O acordo entre EUA e Honduras para reter migrantes viola os direitos humanos
Como garantir a vida em um local que em 2010 foi considerado o país sem guerra mais violento do mundo?
O acordo entre Estados Unidos e Honduras, que obriga a reter migrantes enviados pelo país norte-americano, contraria os direitos dos migrantes. Honduras não é um lugar seguro para quem busca proteção.
A ideia do “Acordo entre o Governo dos Estados Unidos da América e o Governo da República de Honduras para Cooperação no Exame de Reivindicações de Proteção” é uma estratégia para recrutar Governos da região e fazer com que assumam as responsabilidades de asilo e proteção dos EUA. Em poucas palavras, este documento procura reter em um país —que em 2018 teve uma média diária de mais de dez homicídios, segundo o Sistema Policial de Estatísticas Online (SEPOL), e em que na última década morreram violentamente mais 46 mil pessoas— migrantes de Cuba, Nicarágua, subcontinente da América do Sul e outros países transatlânticos.
É absurdo perguntar como garantir a vida dos migrantes em um local que em 2010 foi considerado o país sem guerra mais violento do mundo? Embora a taxa de homicídios tenha mostrado algumas reduções nos últimos anos, ainda é o dobro da taxa na região e o quíntuplo da média mundial.
É precisamente nesse contexto de violência que se enquadram as atividades de Médicos Sem Fronteiras (MSF) em Honduras, onde desde 2011 desenvolvemos um projeto de ajuda humanitária para prestar assistência médica, saúde mental e assistência social às vítimas de violência e sobreviventes de violência sexual na cidade de Tegucigalpa, em Honduras.
Entre 2016 e meados de 2019, as equipes de MSF atenderam 2.048 pacientes vítimas de violência sexual na capital hondurenha. Destes, 70% são sobreviventes de estupro e, desta porcentagem, 51% são menores de idade.
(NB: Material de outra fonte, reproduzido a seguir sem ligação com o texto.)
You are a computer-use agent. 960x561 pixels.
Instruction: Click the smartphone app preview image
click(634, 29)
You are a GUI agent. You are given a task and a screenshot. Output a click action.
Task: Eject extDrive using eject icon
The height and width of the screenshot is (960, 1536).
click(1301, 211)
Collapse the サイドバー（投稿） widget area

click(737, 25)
Nesse mesmo período, MSF conduziu mais de 10 mil consultas de saúde mental a quase 5 mil pacientes que sofreram violência sexual e foram expostos a outras situações de violência. Seus principais diagnósticos estão associados ao estresse pós-traumático (25,6%), depressão (23,5%) e ansiedade (16,7%).
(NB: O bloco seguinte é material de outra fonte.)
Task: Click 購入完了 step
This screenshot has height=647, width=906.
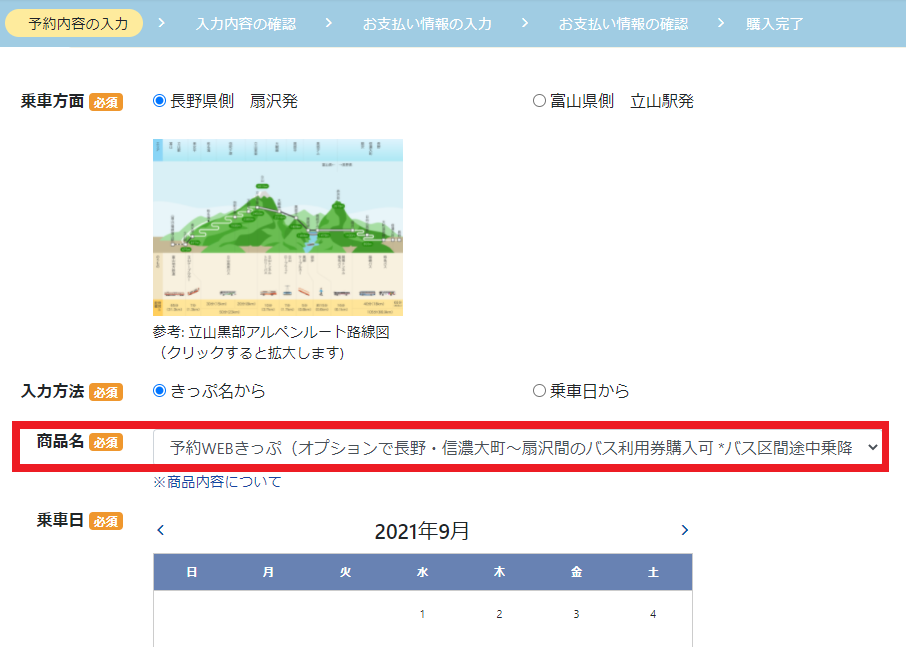Action: pos(774,23)
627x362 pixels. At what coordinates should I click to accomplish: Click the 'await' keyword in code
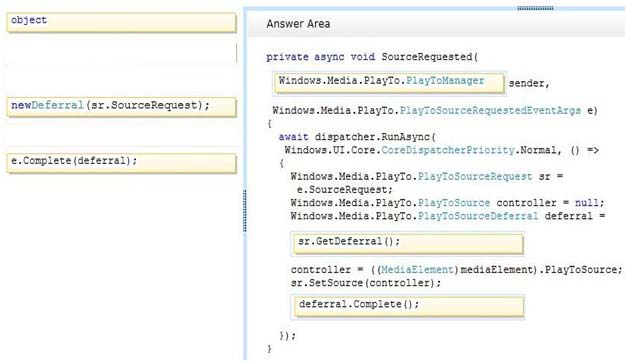coord(294,137)
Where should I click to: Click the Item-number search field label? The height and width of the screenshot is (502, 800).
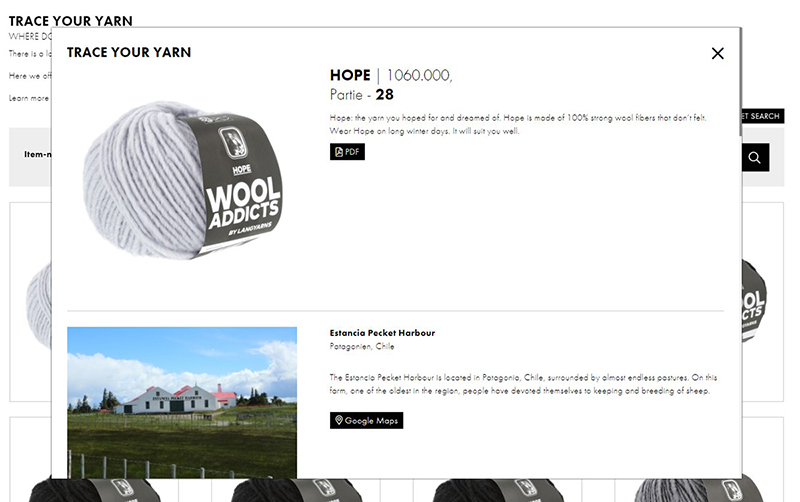(x=37, y=154)
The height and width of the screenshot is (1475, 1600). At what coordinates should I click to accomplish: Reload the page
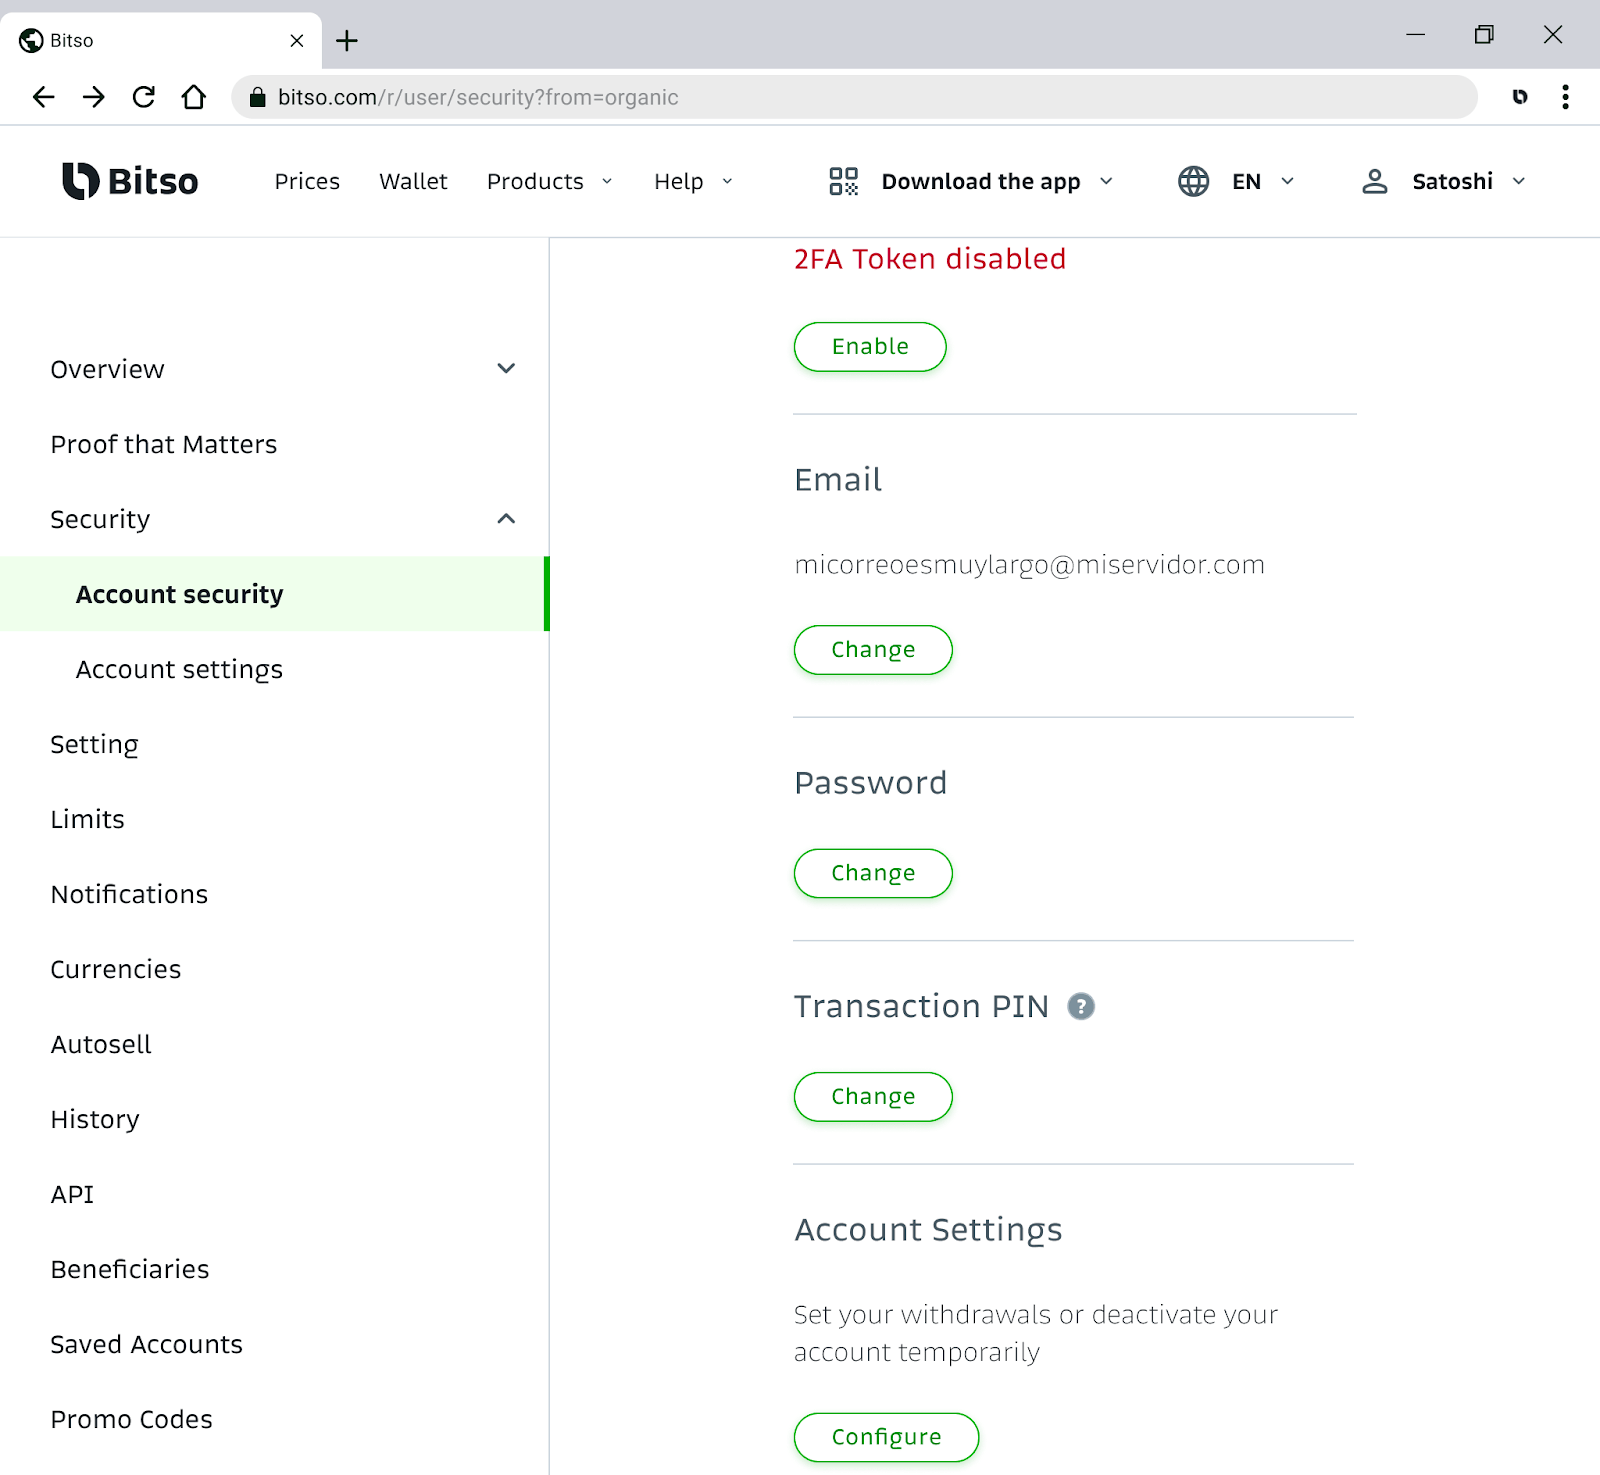(144, 97)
É claro que o país não tem capacidade para garantir segurança física, saúde e alimentação aos migrantes, levando em consideração que dificilmente isso pode ser feito com seus próprios cidadãos. Também não possui recursos econômicos ou condições físicas para abrigar e atender indefinidamente estrangeiros que entram e cruzam o país na rota para os EUA.
Precisamente por causa de extrema violência e fragilidade institucional, Honduras tem sido um país expulsor. A situação levou milhares de pessoas a se mobilizarem dentro e fora do país da América Central. De acordo com o Escritório das Nações Unidas para a Coordenação de Assuntos Humanitários (OCHA), entre 2014 e 2017, o aumento de pessoas que se mudaram por causa da violência multiplicou em mais de seis vezes, de 29 mil em 2014 para 190 mil em 2017.
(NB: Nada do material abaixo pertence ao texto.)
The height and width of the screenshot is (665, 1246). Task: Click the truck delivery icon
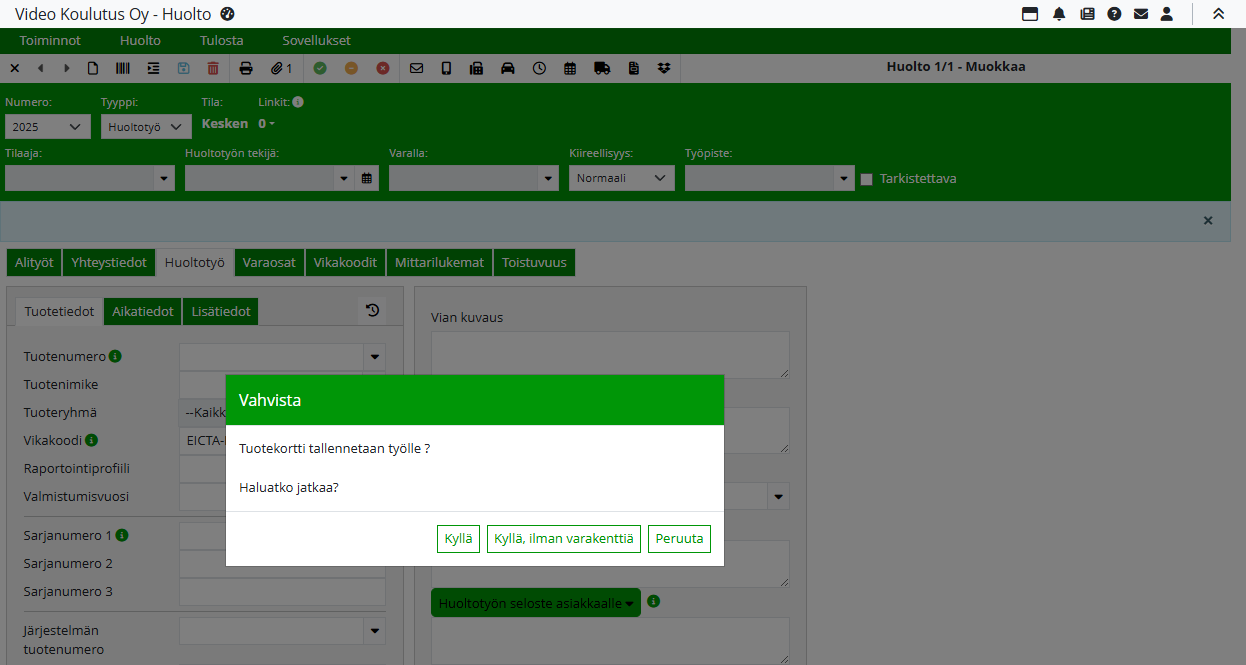click(602, 68)
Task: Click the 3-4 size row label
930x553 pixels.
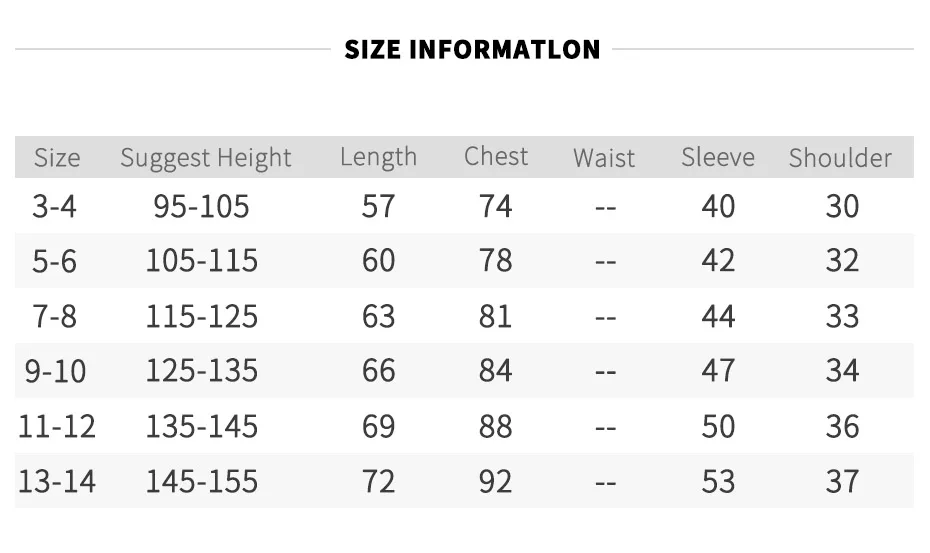Action: pos(54,206)
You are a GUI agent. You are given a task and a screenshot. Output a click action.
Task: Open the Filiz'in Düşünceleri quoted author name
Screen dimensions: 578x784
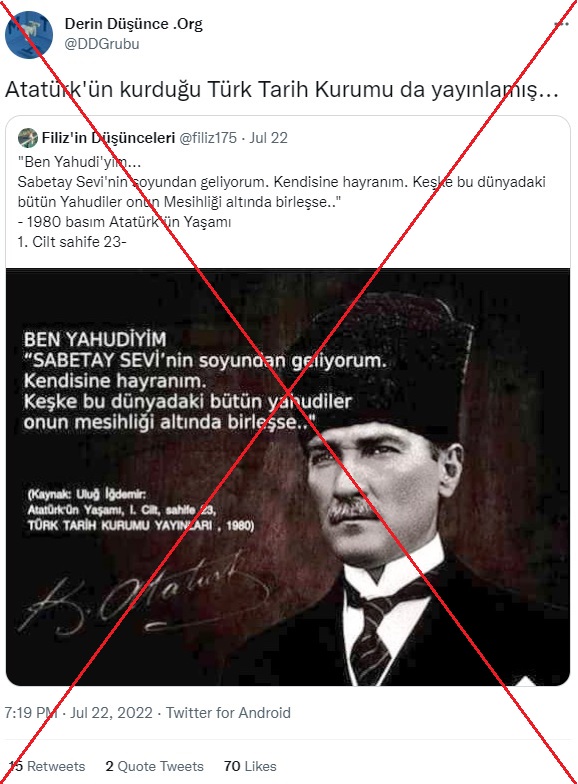point(108,138)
O fenômeno da caravana mostra que as pessoas tentam deixar Honduras de qualquer maneira. Segundo dados do ACNUR, agência das Nações Unidas para pessoas em situação de refúgio, entre 12 mil e 14 mil pessoas migraram nas caravanas de outubro de 2018 para os EUA. Aproximadamente três em cada quatro pessoas em deslocamento eram de nacionalidade hondurenha (outros de El Salvador e Guatemala). Além disso, 63% dos migrantes hondurenhos afirmaram que a motivação para migrar relacionava-se a situações de violência direta (ameaças, recrutamento forçado para gangues, assassinato de parentes, entre outros).
O deslocamento interno em Honduras não está muito atrás. Entre 2004 e 2019, cerca de 247 mil pessoas tiveram que se mobilizar de maneira forçada devido a causas associadas à violência. Esse fenômeno piorou nos últimos cinco anos, de acordo com a Comissão Interinstitucional para a Proteção das Pessoas Deslocadas pela Violência.
Nesse contexto de violência estrutural, um acordo como o proposto pelos EUA viola os direitos das vítimas de violência e os expõe novamente a perigos que podem custar suas vidas. Honduras, em suma, não é um lugar seguro para quem busca proteção.
José Antonio Silva, coordenador do projeto Médicos Sem Fronteiras em Tegucigalpa (México).